For the records that follow, please set down exactly the lines between the one holding "Given: Disable the Тело 2 checkbox" and the one holding "Given: Open IP Locator via the crosshair icon", inclusive, and only those.

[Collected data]
########################################

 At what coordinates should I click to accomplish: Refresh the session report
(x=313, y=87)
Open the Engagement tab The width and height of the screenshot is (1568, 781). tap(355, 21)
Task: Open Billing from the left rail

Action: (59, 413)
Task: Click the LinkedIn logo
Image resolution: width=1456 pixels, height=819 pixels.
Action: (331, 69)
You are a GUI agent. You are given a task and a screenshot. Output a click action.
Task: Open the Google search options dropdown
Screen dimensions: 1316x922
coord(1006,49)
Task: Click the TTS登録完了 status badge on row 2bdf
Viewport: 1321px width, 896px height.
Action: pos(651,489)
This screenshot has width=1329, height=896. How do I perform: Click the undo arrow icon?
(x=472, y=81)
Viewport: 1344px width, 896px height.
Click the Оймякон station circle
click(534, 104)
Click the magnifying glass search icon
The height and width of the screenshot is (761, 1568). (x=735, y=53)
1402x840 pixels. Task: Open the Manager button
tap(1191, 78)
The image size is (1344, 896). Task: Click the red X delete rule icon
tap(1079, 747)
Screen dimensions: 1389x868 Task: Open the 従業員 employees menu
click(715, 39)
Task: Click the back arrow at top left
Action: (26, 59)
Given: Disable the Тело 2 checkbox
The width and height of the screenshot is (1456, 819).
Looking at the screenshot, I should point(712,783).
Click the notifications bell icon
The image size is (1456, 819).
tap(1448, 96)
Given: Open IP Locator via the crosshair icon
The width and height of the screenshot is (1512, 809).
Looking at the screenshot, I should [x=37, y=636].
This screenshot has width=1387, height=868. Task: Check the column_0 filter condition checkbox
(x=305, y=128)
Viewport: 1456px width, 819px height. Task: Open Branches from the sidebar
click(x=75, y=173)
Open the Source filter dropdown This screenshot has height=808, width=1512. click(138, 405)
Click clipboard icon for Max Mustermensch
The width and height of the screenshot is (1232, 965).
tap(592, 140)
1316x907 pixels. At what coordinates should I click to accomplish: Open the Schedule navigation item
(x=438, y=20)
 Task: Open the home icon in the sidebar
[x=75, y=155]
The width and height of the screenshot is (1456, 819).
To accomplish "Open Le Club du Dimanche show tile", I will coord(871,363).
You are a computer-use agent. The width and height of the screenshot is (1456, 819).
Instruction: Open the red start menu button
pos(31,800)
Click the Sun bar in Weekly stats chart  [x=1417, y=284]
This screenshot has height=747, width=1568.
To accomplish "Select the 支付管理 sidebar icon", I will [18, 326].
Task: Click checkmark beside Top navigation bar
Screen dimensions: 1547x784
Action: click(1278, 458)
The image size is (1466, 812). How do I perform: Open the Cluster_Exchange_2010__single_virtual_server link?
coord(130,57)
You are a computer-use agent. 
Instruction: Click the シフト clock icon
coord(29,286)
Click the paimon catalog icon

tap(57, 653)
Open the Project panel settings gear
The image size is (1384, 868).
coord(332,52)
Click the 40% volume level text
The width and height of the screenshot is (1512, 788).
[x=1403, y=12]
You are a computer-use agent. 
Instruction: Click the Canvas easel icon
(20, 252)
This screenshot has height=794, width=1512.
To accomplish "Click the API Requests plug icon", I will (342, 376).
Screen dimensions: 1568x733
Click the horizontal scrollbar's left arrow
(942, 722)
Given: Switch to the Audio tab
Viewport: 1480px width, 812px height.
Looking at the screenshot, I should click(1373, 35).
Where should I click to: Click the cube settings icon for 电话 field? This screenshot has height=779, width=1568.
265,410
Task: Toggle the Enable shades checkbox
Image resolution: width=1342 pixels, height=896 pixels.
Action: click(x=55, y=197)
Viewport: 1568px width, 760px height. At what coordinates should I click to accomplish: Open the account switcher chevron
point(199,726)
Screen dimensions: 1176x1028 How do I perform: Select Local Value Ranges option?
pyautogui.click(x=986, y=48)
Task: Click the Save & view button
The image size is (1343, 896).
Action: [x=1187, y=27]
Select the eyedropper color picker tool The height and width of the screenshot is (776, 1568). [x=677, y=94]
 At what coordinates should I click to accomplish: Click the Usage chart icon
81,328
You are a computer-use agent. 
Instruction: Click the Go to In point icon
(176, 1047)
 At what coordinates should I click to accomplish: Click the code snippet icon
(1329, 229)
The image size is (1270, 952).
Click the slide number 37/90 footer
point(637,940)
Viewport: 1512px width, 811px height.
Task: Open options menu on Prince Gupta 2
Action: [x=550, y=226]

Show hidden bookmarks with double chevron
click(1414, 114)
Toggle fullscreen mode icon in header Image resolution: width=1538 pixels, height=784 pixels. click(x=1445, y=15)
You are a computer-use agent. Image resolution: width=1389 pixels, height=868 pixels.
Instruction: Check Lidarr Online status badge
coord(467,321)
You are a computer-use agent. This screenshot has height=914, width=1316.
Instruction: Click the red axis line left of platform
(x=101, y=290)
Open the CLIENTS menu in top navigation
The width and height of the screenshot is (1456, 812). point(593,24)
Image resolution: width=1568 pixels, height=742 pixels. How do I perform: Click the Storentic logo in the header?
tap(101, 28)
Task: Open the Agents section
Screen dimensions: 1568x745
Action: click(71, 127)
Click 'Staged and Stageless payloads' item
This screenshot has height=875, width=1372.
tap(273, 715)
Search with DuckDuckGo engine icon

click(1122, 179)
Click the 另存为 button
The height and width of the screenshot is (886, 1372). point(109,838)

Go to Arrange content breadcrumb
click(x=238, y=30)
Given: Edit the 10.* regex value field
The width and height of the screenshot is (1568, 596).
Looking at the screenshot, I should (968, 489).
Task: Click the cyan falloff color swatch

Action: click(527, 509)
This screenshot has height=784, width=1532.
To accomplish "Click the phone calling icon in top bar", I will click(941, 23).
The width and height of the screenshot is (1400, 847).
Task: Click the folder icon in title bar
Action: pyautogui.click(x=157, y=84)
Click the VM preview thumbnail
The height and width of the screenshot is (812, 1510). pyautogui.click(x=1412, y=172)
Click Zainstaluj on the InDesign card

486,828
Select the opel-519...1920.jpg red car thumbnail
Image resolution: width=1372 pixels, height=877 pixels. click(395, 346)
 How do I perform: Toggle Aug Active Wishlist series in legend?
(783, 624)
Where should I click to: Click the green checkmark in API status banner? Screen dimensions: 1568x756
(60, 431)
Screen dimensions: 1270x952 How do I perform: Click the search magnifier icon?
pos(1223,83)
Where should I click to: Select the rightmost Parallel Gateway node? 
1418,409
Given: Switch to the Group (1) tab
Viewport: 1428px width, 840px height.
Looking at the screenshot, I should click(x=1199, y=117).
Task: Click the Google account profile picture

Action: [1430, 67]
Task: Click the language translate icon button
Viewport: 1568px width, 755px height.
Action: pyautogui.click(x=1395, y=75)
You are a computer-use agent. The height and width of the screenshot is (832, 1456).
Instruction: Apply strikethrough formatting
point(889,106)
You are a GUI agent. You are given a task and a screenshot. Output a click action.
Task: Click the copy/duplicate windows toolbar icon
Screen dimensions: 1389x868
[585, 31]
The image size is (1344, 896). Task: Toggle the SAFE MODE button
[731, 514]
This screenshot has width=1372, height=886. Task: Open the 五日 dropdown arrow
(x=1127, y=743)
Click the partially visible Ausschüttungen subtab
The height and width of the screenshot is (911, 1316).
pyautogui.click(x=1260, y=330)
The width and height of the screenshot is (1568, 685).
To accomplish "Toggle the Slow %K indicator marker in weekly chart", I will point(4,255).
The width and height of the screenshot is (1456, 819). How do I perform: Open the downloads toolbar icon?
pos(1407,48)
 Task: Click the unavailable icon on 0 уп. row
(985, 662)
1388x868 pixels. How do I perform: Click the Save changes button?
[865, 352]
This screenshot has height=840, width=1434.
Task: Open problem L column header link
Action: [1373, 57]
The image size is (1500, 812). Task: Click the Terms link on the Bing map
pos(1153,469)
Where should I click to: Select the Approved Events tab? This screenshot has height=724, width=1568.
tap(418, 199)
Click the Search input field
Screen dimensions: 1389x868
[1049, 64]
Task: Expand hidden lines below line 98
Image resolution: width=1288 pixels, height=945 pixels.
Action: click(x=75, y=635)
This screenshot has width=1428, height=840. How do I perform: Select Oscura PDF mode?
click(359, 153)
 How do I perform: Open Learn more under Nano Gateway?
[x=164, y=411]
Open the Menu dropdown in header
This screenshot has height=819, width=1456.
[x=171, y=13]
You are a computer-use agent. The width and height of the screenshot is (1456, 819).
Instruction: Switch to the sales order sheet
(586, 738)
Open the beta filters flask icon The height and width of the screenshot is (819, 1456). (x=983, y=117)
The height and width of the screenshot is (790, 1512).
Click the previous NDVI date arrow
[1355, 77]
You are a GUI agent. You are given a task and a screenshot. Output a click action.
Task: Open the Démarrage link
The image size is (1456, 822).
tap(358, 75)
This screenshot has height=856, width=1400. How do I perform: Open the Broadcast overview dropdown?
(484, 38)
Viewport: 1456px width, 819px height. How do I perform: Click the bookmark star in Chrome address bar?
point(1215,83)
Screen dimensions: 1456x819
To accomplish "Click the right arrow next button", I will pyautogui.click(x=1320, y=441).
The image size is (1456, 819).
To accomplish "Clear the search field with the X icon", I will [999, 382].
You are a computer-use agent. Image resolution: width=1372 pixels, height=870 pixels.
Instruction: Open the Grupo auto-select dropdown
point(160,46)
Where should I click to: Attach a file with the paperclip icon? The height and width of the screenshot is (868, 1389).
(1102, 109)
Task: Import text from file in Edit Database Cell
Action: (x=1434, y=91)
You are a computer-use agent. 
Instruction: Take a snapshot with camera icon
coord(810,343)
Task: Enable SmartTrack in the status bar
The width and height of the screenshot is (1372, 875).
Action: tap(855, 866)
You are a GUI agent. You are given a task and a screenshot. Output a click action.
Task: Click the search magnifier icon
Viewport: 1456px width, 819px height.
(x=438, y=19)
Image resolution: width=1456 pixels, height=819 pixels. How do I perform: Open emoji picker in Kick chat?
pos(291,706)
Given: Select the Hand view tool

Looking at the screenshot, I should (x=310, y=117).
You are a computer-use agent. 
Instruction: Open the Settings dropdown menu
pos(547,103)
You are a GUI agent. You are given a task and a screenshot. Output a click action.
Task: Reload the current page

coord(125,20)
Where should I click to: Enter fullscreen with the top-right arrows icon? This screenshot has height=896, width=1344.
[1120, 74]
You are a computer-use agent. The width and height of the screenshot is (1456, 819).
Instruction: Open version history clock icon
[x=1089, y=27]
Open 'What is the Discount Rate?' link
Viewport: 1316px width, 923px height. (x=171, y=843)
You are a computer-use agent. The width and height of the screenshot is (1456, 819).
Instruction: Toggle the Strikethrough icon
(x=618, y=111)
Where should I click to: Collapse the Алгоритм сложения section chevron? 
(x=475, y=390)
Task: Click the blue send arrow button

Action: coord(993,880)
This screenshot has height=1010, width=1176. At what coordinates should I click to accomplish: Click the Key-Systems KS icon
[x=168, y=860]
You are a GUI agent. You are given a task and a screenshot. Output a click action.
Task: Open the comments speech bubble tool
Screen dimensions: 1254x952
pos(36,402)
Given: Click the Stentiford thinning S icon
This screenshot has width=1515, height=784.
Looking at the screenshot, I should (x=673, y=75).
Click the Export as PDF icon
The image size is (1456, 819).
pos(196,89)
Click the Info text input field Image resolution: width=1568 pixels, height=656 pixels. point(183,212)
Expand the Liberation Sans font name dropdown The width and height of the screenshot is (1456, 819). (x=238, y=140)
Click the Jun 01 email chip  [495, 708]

########################################

* _Problem solution_
Given: Disable the Тело 2 checkbox
The width and height of the screenshot is (1456, 819).
Looking at the screenshot, I should point(712,783).
Click the notifications bell icon
The image size is (1456, 819).
tap(1448, 96)
Given: Open IP Locator via the crosshair icon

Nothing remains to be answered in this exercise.